Das geheimnis liegt im stab, nicht im himmel
5,20 Meter Carbon, 185 Gramm Leichtbau, 11,5 Flex-Stärke – ein Wert, der vor fünf Jahren noch undenkbar war. Greg Duplantis, Vater und Chefcoach, erklärt es so: „Jeder Hundertstel, den wir die Steifigkeit reduzieren, katapultiert Mondo zwei Zentimeter höher – wenn das Timing sitzt.“ Das Timing wiederum ist eine Millisekunden-Arbeit. Zu früh abgestoßen, knickt der Stab durch. Zu spät, bleibt Enerie im Rohr. Die Lösung: 120 Mikrofone unter der Aufsprungmatte, ein Lasergitter über der Latte, Datenberge, die nachts in Louisiana ausgewertet werden.

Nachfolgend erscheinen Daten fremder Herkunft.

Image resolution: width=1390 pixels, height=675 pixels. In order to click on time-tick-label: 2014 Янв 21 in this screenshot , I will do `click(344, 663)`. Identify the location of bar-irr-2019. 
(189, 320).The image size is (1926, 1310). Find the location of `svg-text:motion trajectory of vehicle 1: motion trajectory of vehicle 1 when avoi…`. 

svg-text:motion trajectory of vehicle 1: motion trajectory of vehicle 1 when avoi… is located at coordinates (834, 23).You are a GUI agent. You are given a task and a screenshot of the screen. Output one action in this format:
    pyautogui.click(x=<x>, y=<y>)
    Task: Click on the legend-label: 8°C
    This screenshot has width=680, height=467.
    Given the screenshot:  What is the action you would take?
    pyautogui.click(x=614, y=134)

Der Sprinter-Weitspringer-Turner, wie Duplantis sich selbst nennt, läuft 37 Stundenkilometer, ohne zu beschleunigen. Sein Körper ist ein schwingendes Pendel, das erst dann stillsteht, wenn die Latte untenliegt. „Ich spüre die 6,40 schon unter den Füßen“, sagt er. „Aber ich spüre auch, dass sie mich noch nicht will.“

Karalis weckt den wettkampfgeist
Grieche Emmanouil Karalis sprang in Torun 6,17 Meter und sorgte dafür, dass Duplantis nicht mehr nur gegen die Schwerkraft springt. „Endlich jemand, der mich anschreit, statt nur zuzusehen“, sagt der Schwede. Die Konkurrenten sind jünger, größer, hungriger. Doch Greg Duplantis kühlt die Euphorie: „Mondo ist 26. Bei 30 ist die Kraftspitze erreicht. Dann kommt die feine Tuning-Phase.“ Übersetzt: Die Gegner haben vier Jahre Zeit, sich an die neue Realität zu gewöhnen – danach wird es nur noch teurer.

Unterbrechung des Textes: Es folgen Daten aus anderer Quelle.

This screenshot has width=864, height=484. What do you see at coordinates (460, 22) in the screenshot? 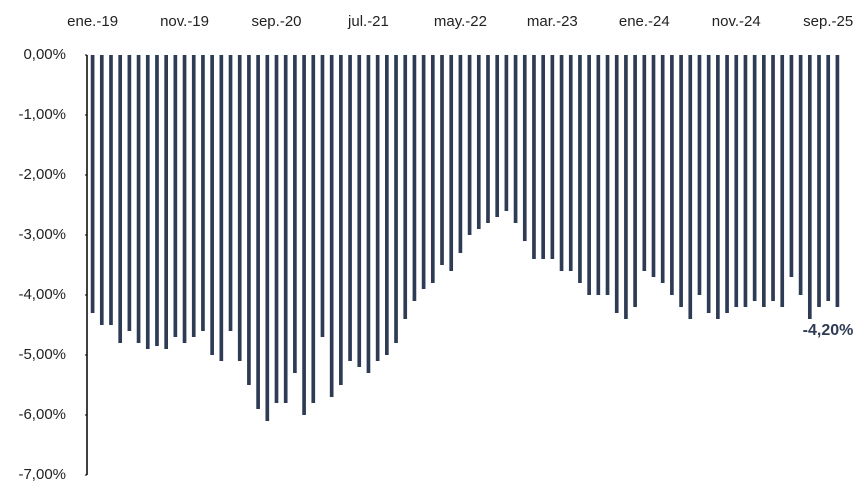
I see `x-tick-label: may.-22` at bounding box center [460, 22]. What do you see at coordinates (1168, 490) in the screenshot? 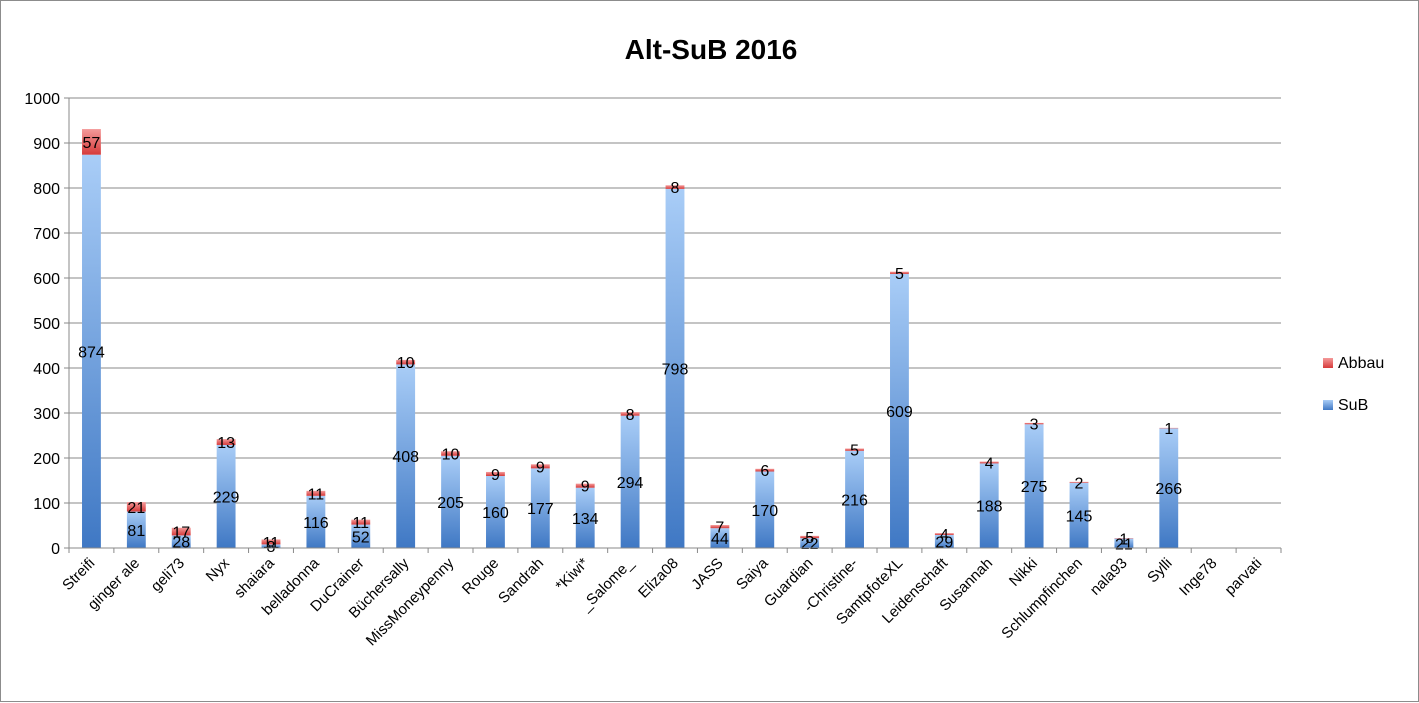
I see `data-label-sub: 266` at bounding box center [1168, 490].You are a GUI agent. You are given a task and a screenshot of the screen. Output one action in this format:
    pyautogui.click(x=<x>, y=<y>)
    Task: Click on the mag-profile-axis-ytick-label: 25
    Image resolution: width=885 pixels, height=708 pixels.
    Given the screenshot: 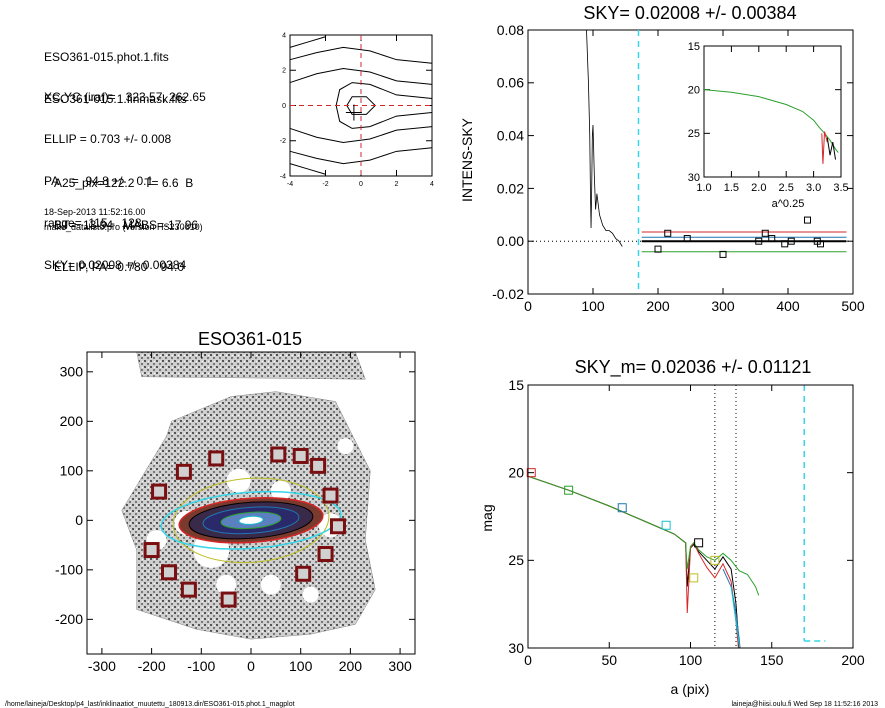 What is the action you would take?
    pyautogui.click(x=516, y=560)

Die Augenoperation im vergangenen Winter war die letzte Optimierung. Keine Kontaktlinsen mehr, keine Angst vor Flusen. „Ich sehe die Latte jetzt in 4K, nicht mehr in SD“, scherzt er. Die Ironie: Je klarer der Blick, desto kleiner wird die Latte im Blickfeld. Die Herausforderung bleibt dieselbe: ein Stückchen Holz, ein Stückchen Geld, ein Stückchen Geschichte – und ein Schwede, der noch nicht mal mittags müde wird.

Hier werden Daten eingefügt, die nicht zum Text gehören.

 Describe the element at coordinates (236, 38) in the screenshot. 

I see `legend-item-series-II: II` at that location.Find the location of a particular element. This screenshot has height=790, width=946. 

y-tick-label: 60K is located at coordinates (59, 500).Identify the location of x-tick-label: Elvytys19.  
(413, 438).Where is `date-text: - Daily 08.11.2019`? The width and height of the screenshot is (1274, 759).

Die nächste Station ist Glasgow, dann Paris. Die Latte liegt bereits bei 6,32 Metern bereit. Die Dollar sind gestapelt. Und Duplantis? Der lächelt nur, schnallt sich die alte Musikbox an die Hüfte, drückt Play – Kanye West, „Stronger“ – und rennt. Die Halle verstummt. Die Zeit auch. Dann klappert das Fiberglas, und alle wissen: Es sind wieder ein paar Zentimeter gefallen. Vielleicht die letzten, die noch jemand bezahlen kann.